- TO DO -
Restate all of the entries exactly. Any picture in them should be skipped.

Saved data entries
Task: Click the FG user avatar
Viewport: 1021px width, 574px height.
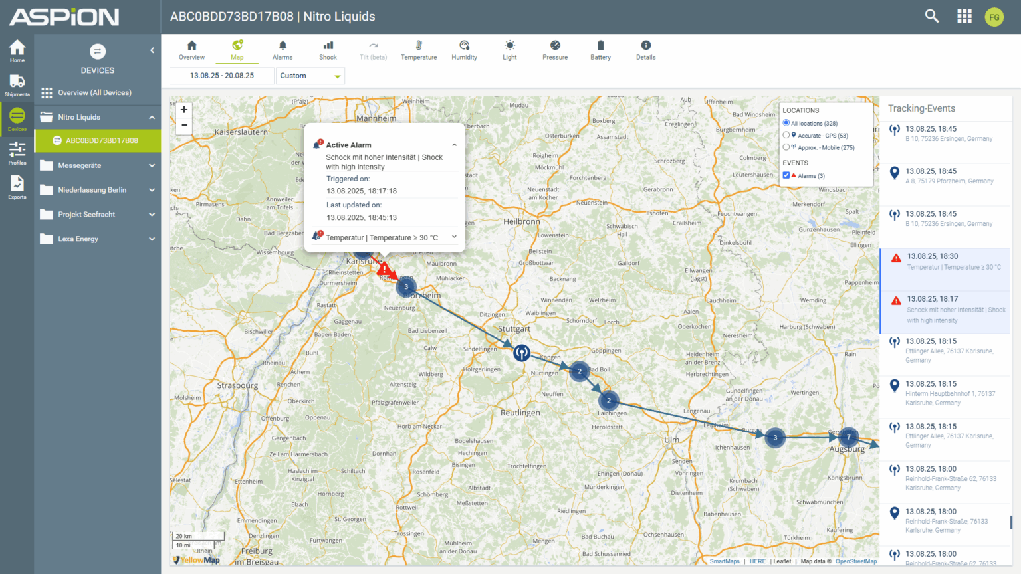Action: click(994, 17)
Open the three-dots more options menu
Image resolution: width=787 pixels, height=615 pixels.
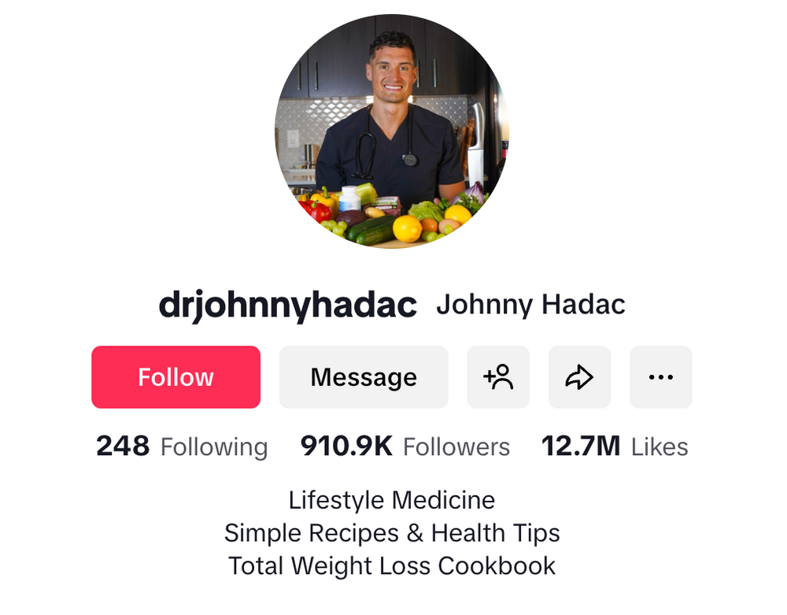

- ANSWER SPACE -
Task: Click the FG user avatar
Viewport: 1021px width, 574px height.
Action: click(994, 17)
Open the three-dots more options menu
Image resolution: width=787 pixels, height=615 pixels.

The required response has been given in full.